Input material section start

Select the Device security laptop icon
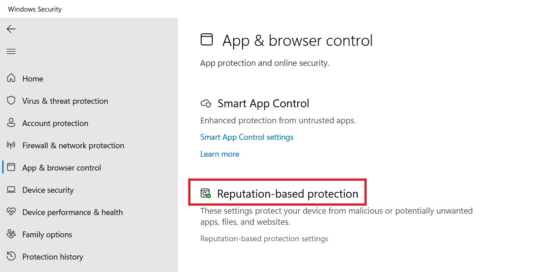 click(x=11, y=190)
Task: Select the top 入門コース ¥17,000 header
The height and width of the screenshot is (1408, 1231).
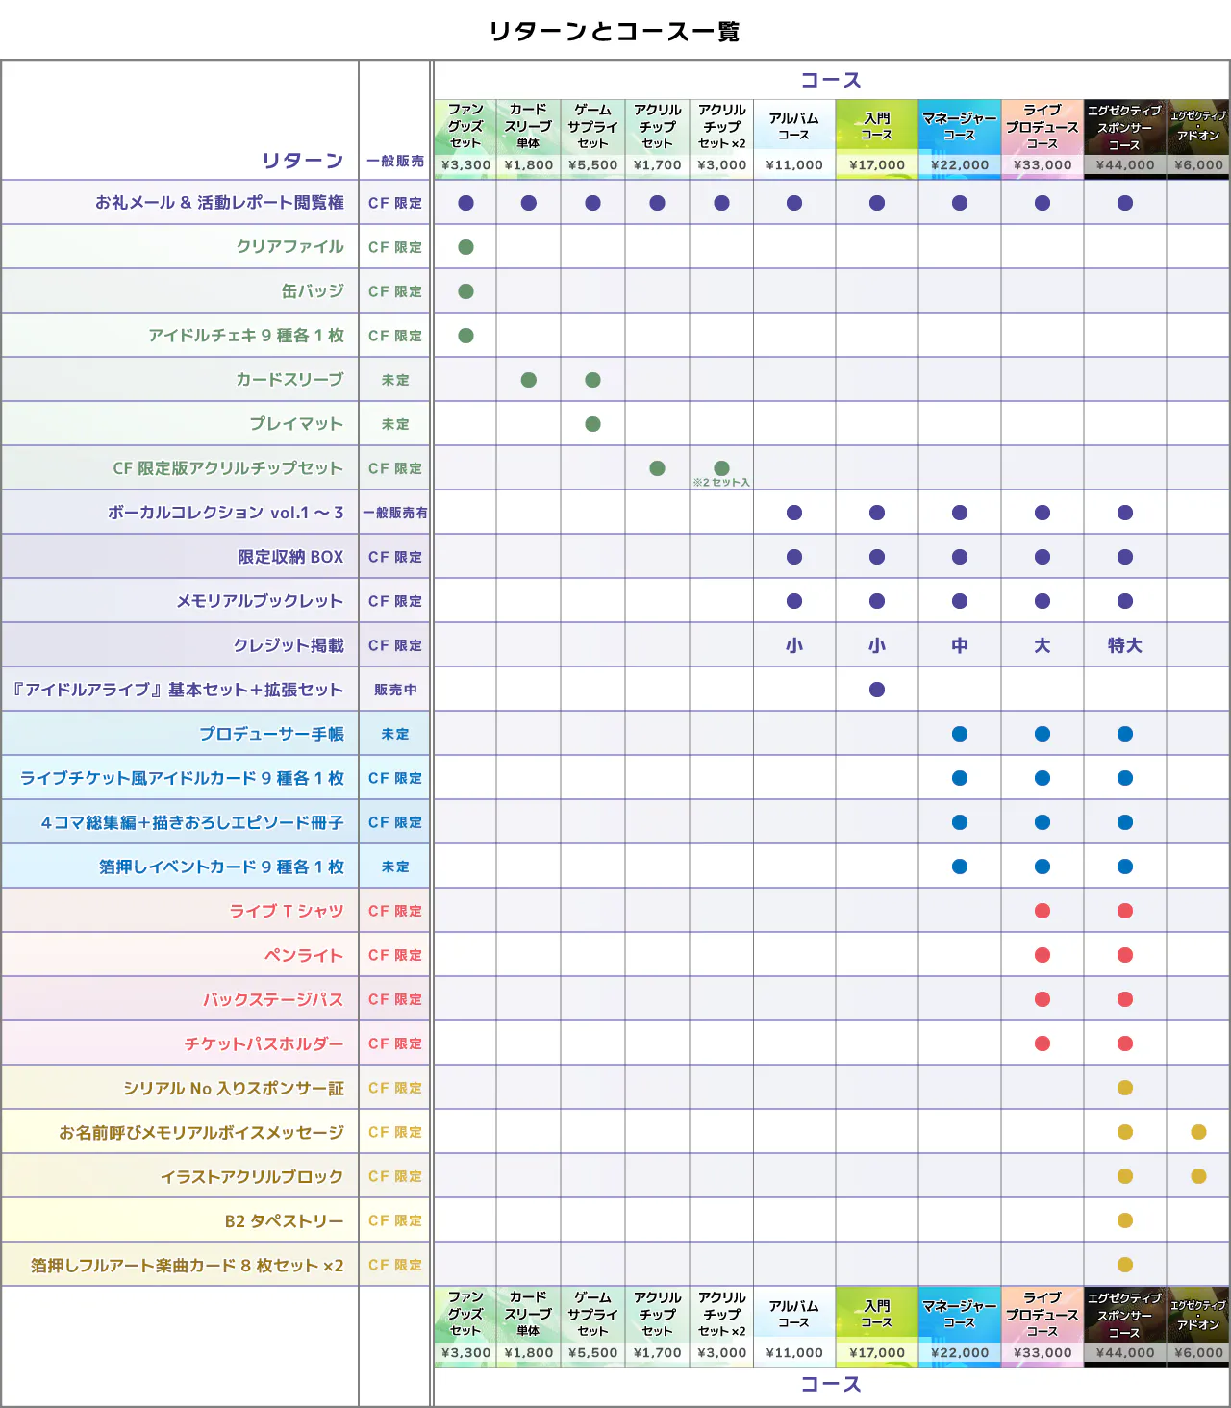Action: (x=877, y=137)
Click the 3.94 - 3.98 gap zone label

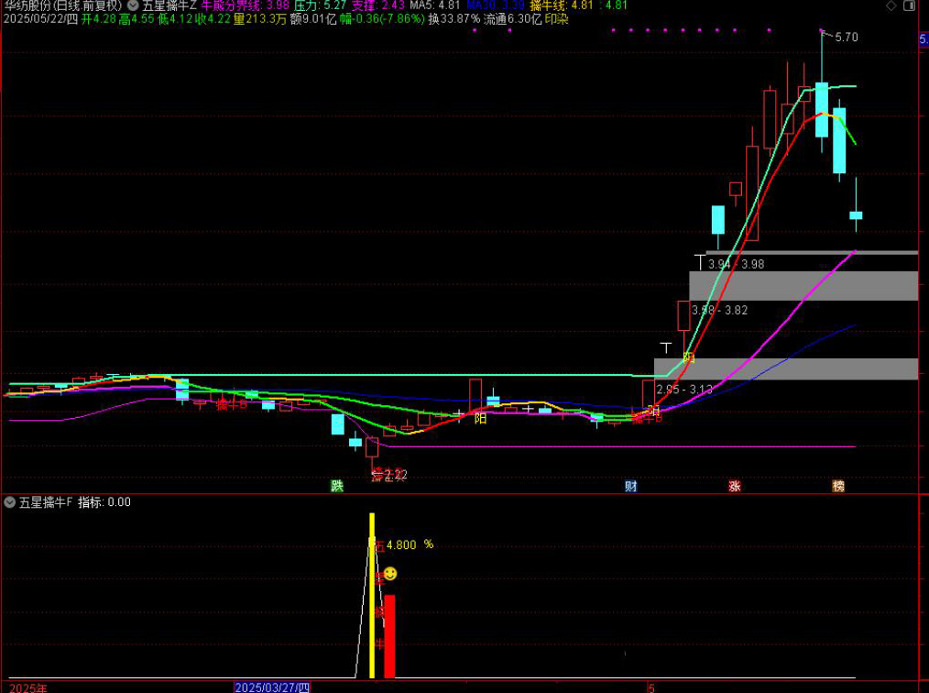coord(736,264)
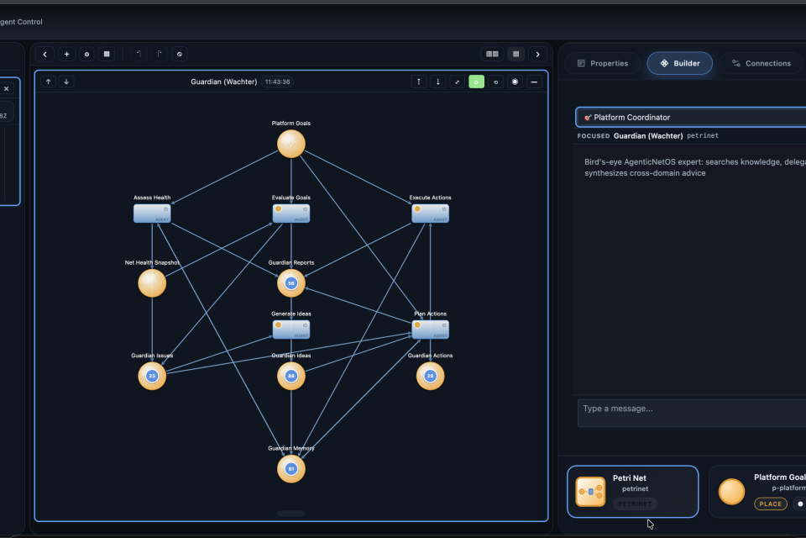Viewport: 806px width, 538px height.
Task: Open the Platform Coordinator selector
Action: (690, 117)
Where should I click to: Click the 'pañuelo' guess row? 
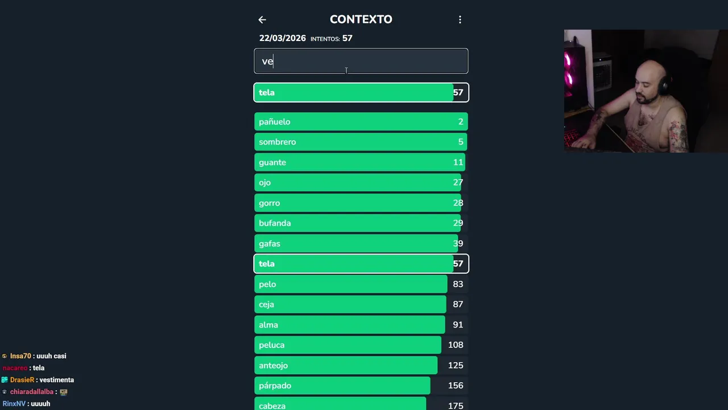pos(361,122)
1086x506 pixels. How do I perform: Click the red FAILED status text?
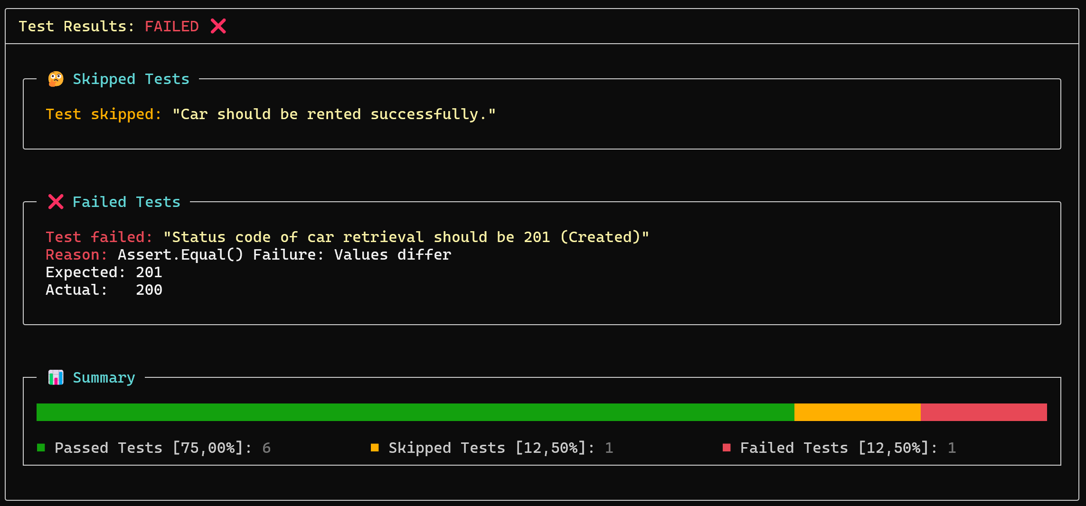coord(172,26)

Input material section end

■ What you need to do:
Please give the entries above again exactly as written, leaving out any pictures.

■ Completed task:
Select the Device security laptop icon
 click(x=11, y=190)
Task: Select the top 入門コース ¥17,000 header
The height and width of the screenshot is (1408, 1231).
Action: (x=877, y=137)
Click the 3.94 - 3.98 gap zone label

coord(736,264)
Viewport: 806px width, 538px height.
Task: Open the Platform Coordinator selector
Action: (690, 117)
Where should I click to: Click the 'pañuelo' guess row? 
pos(361,122)
1086x506 pixels. How do I perform: Click the red FAILED status text?
coord(172,26)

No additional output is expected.